Andrew Ng (吳恩達), cofounder of some of Alphabet Inc-owned Google’s most prominent artificial intelligence (AI) projects, on Thursday launched a new venture with iPhone assembler Hon Hai Precision Industry Co Ltd (鴻海精密) to bring AI and machine learning onto the factory floor.
Consumers now experience AI mostly through image recognition to help categorize digital photographs and speech recognition that helps power digital voice assistants such as Apple Inc’s Siri or Amazon.com Inc’s Alexa.
However, at a media briefing in San Francisco two days before Ng’s Landing.ai venture was introduced, he demonstrated an example of AI being used for visual inspection in a factory’s quality control efforts.
In many factories, workers look over parts coming off an assembly line for defects.
Ng showed a video in which a worker instead put a circuit board beneath a digital camera connected to a computer, which identified a defect in the part.
While typical computer vision systems might require thousands of sample images to become “trained,” Landing.ai’s system would take only five training images, making it easier to adapt to different tasks in a factory, he said.
Landing.ai has been approached by investors, but has not accepted outside capital, Ng said, adding that Hon Hai, also known as Foxconn Technology Group (富士康), is Landing.ai’s first strategic partner.
The start-up has been working with Hon Hai since July, but Ng would not elaborate on the nature of the collaboration or which of the Taiwanese company’s clients it might involve.
Ng said he understands that his firm’s technology is likely to displace factory workers, but Landing.ai is already working on how to train workers for higher-skilled, higher-paying factory work involving computers.

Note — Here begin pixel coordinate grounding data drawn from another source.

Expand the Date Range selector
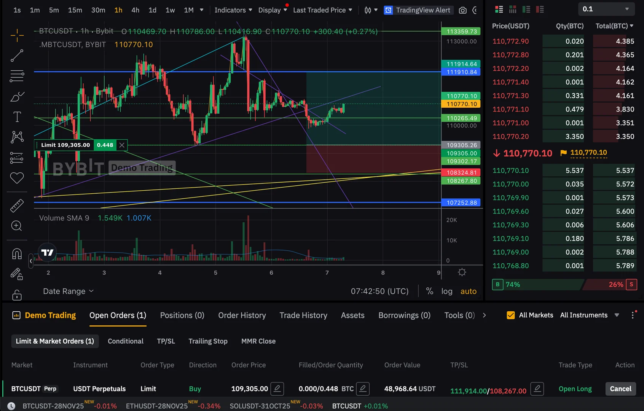 (x=68, y=291)
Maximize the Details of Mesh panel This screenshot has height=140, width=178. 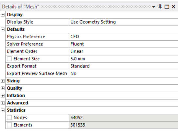[167, 7]
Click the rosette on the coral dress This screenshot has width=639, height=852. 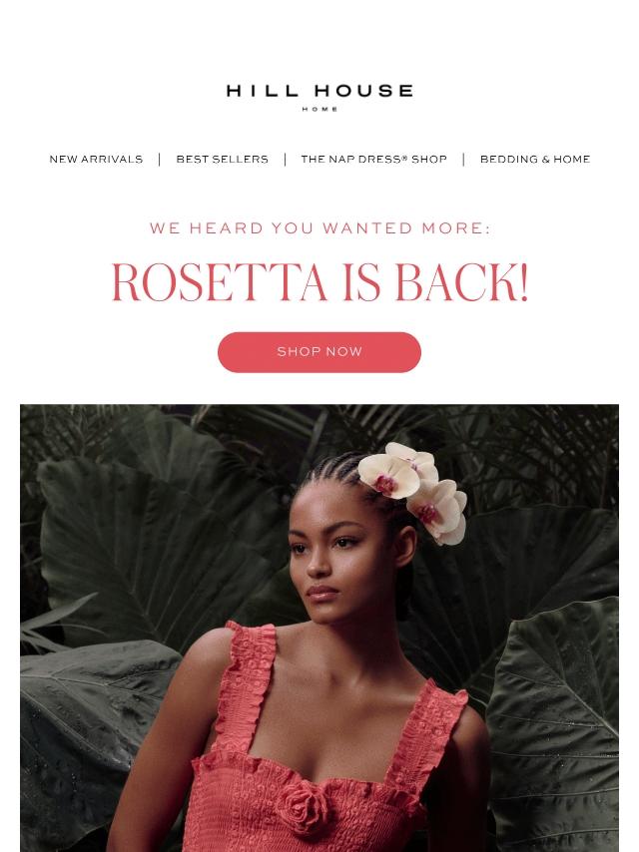click(x=303, y=804)
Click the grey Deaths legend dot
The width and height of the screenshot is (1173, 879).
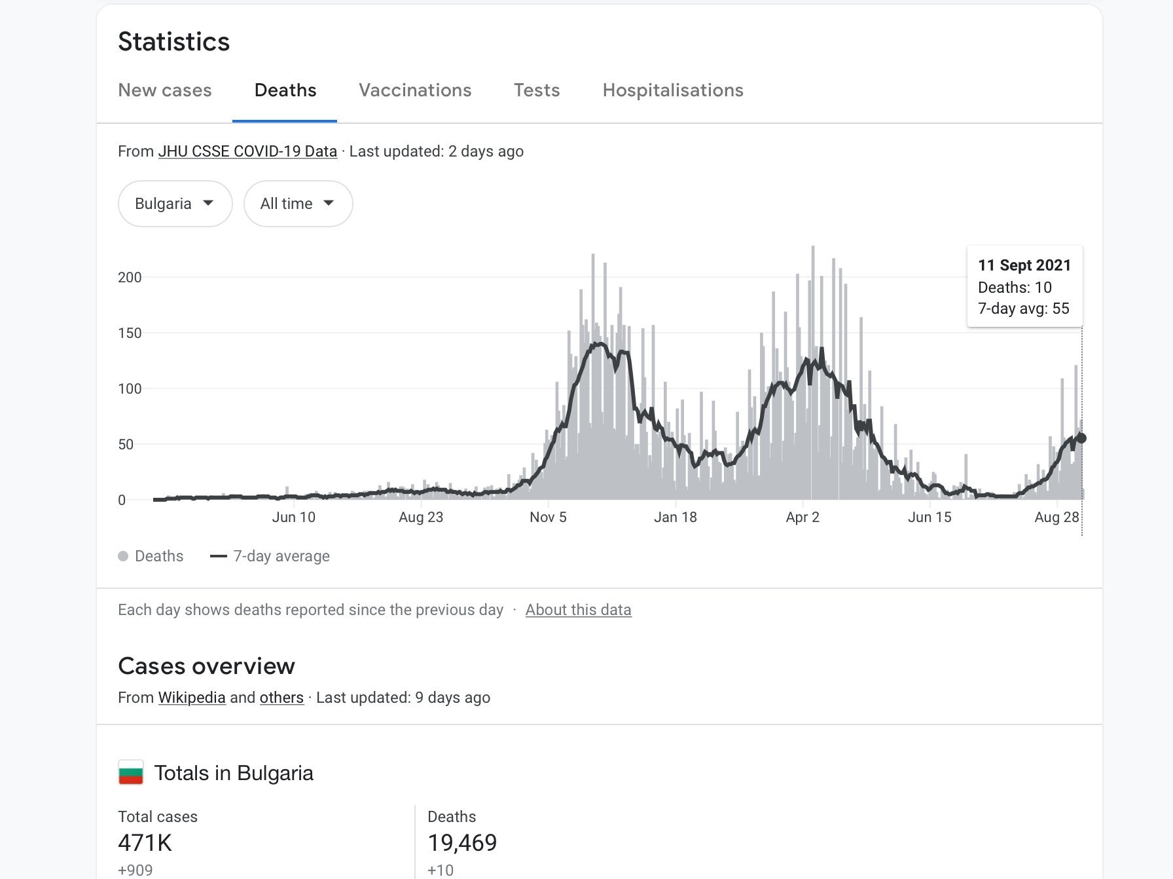(x=123, y=556)
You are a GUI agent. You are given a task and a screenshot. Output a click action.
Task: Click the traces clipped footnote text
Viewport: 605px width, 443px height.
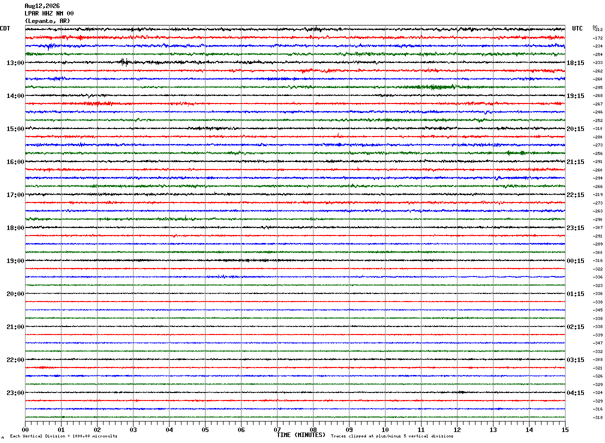point(392,436)
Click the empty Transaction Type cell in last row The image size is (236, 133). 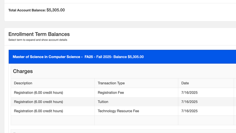[x=136, y=120]
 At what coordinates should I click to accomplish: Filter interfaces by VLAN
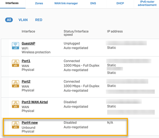(23, 20)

“I would love to help displaced workers gain the skills they need to succeed,” he said.
Ng, a Stanford University professor, cofounded Google Brain in 2011, an effort that strung together thousands of computers that learned to identify objects, such as cats, purely from watching YouTube videos.
Researchers considered it an accomplishment, because the computers had not been “taught” about cats beforehand, but learned on their own through what researchers call deep learning.
Ng in 2014 moved to Chinese Internet giant Baidu Inc (百度) to head up its AI research group.
He resigned from Baidu in March.
Ng, who colaunched online learning platform Coursera in 2012, did not announce funding details.